Le diagnostic est évoqué par les examens radiologiques et confirmé par les examens microbiologiques (hémocultures et culture du LCR).

Plusieurs infections pouvant se manifestent sous forme d’une atteinte multiple des nerfs crâniens avec une fièvre doivent être évoquées dans le diagnostic différentiel : cryptococcose, tuberculose, maladie de Lyme, herpès zoster. Une méningite carcinomateuse, un lymphome du tronc cérébral, une maladie granulomateuse ou une vasculite peuvent donner un tableau clinique similaire.

Traitements :

Il n’y a pas d’études contrôlées permettant le choix de l’antibiotique le plus approprié et de la durée du traitement. L. monocytogenes est sensible à de nombreuses familles d’antibiotiques (pénicillines, aminoglycosides, quinolones, cotrimoxazole).

Une revue détaillée a été publiée récemment.

Il est important de signaler une résistance naturelle de L. monocytogenes vis-à-vis de toutes les céphalosporines, en particulier celles de troisième génération et à large spectre, souvent utilisées comme traitement empirique des méningites, comme la ceftriaxone, la céfotaxime ou la céfépime.

De rares souches ont été décrites pouvant développer une résistance vis-à-vis de la streptomycine, de la kanamycine, de la gentamicine, du triméthoprime, des tétracyclines ou de la rifampicine.

La survenue de ces souches résistantes résulte de l’acquisition de plasmides ou de transposons conjugatifs.

Ainsi, en 1988, une souche multirésistante a été isolée en France.

Selon Hof et al, la pression de sélection, due à une utilisation anarchique des antibiotiques, pourrait à l’avenir entraîner l’apparition de souches de Listeria multirésistantes, ce qui n’est pas le cas actuellement.

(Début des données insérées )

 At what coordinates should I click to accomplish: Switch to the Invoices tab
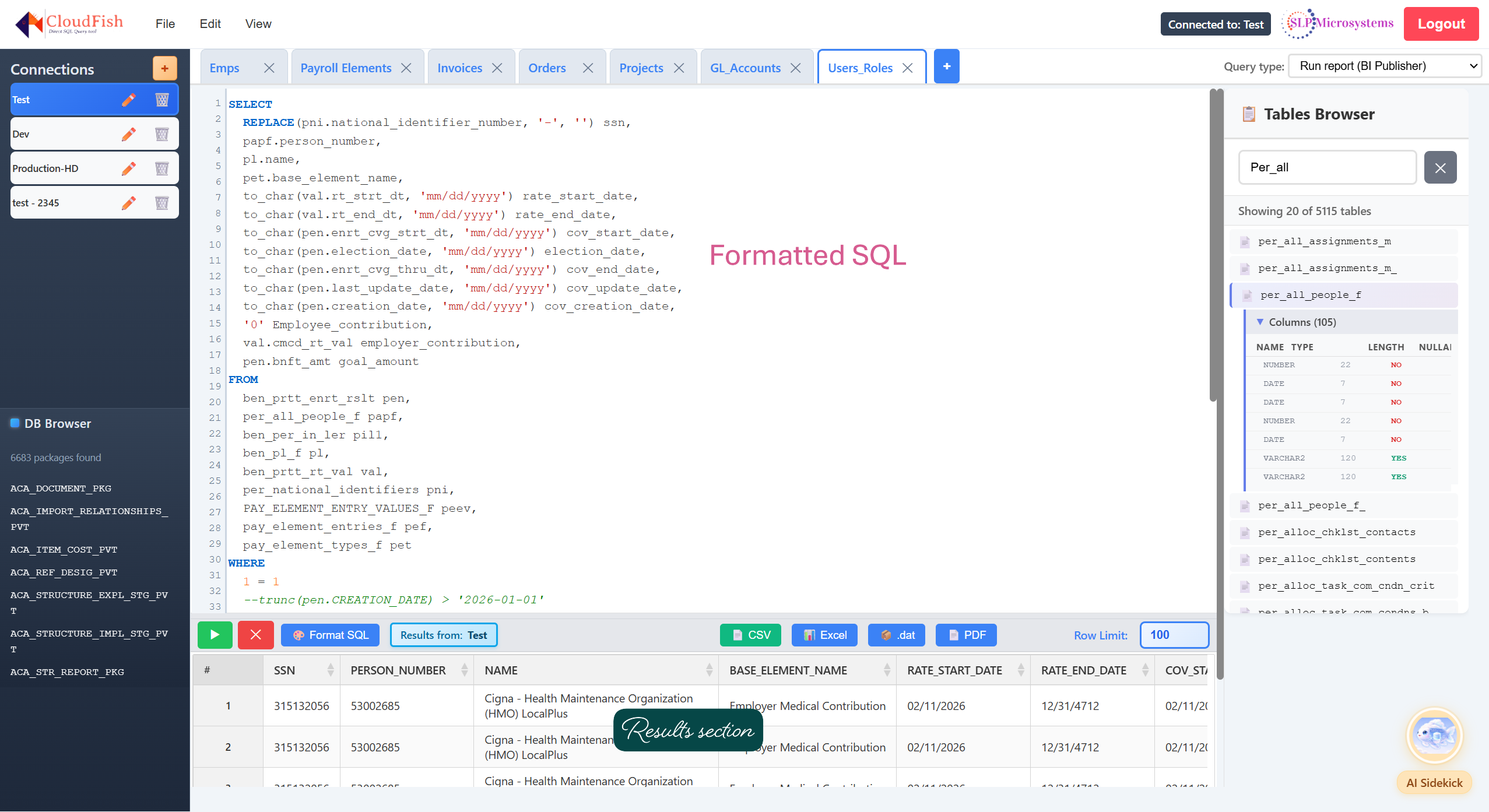(x=459, y=68)
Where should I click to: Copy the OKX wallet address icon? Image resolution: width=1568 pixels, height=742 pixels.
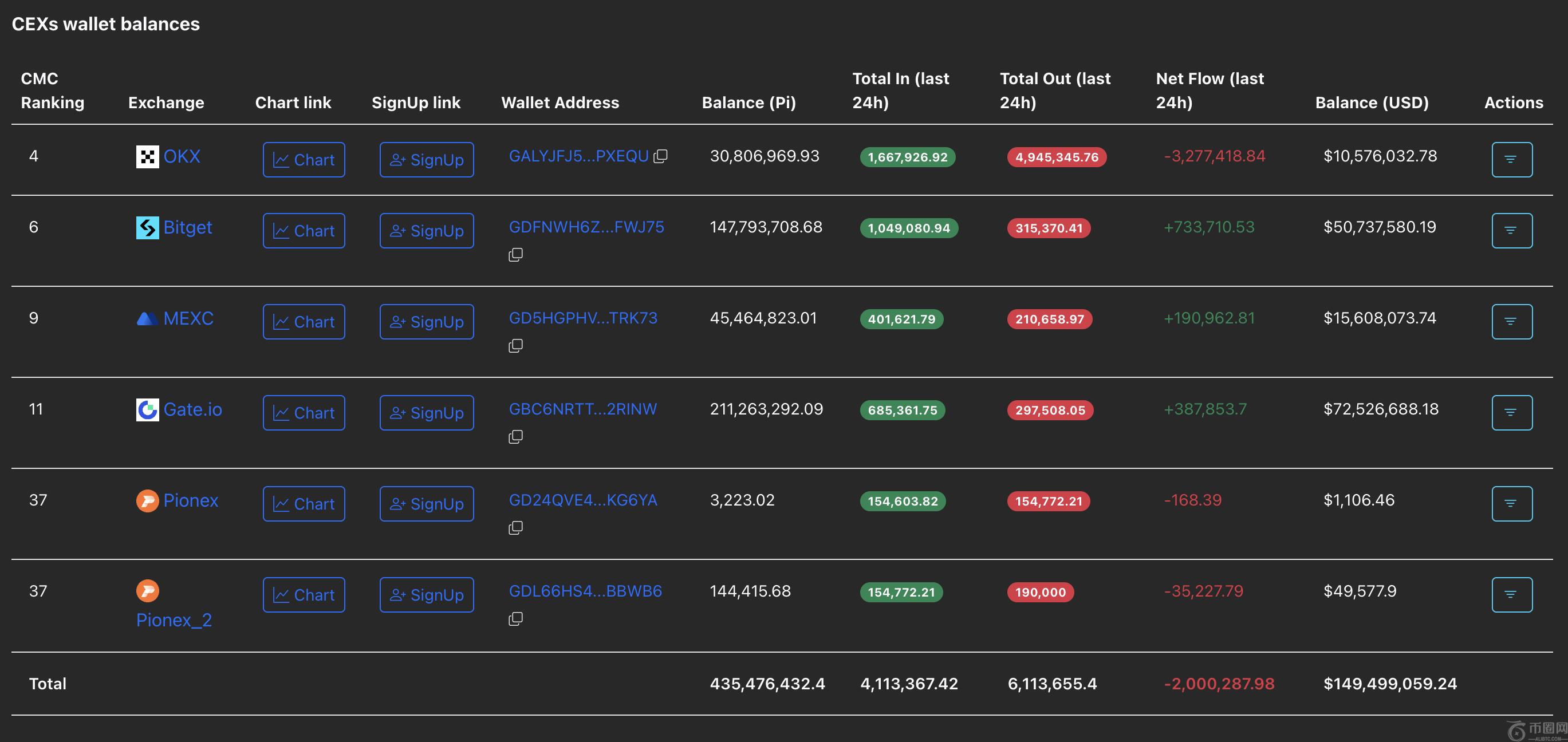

Les recommandations de traitement sont basées sur l’étude de la sensibilité in vitro des Listeria isolées et sur l’expérience de divers centres de références.

En l’absence de documentation microbiologique, le traitement empirique d’une méningite d’allure bactérienne chez l’adulte de plus de 50 ans doit comprendre une aminopénicilline ou du triméthoprime-sulfaméthoxazole par i.v., en particulier s’il n’y a pas d’évidence clinique de pneumonie, d’otite ou d’endocardite qui suggèreraient une cause autre que L. monocytogenes.

L’ampicilline est considérée généralement comme l’antibiotique de premier choix, bien que sa supériorité vis-à-vis de la pénicilline G puisse se discuter.

En raison d’un effet synergique avec la gentamicine, ce dernier antibiotique est généralement prescrit en association avec l’ampicilline.

L’association triméthoprimesulfaméthoxazole constitue une bonne alternative chez les sujets allergiques aux bêtalactamines.

Chez l’homme, la vancomycine est parfois utilisée dans le traitement des formes septicémiques (la grande variabilité des concentrations atteintes dans le LCR conduit à émettre des réserves sur son utilisation dans les formes neuroméningées).

Le chloramphénicol ne doit pas être utilisé en raison de ses effets secondaires potentiellement graves et les céphalosporines sont contre-indiquées.

La durée du traitement antibiotique ne doit pas être inférieure à 3 semaines dans les formes neuroméningées ; dans le cas de rhombencéphalite ou d’abcès cérébraux, il est même recommandé de traiter pendant au moins 6 semaines et de suivre l’évolution des anomalies radiologiques.

Le rôle bénéfique des corticostéroïdes n’est pas documenté dans la neurolistériose, mais pourrait être utile dans des cas individuels, par analogie aux autres méningites bactériennes.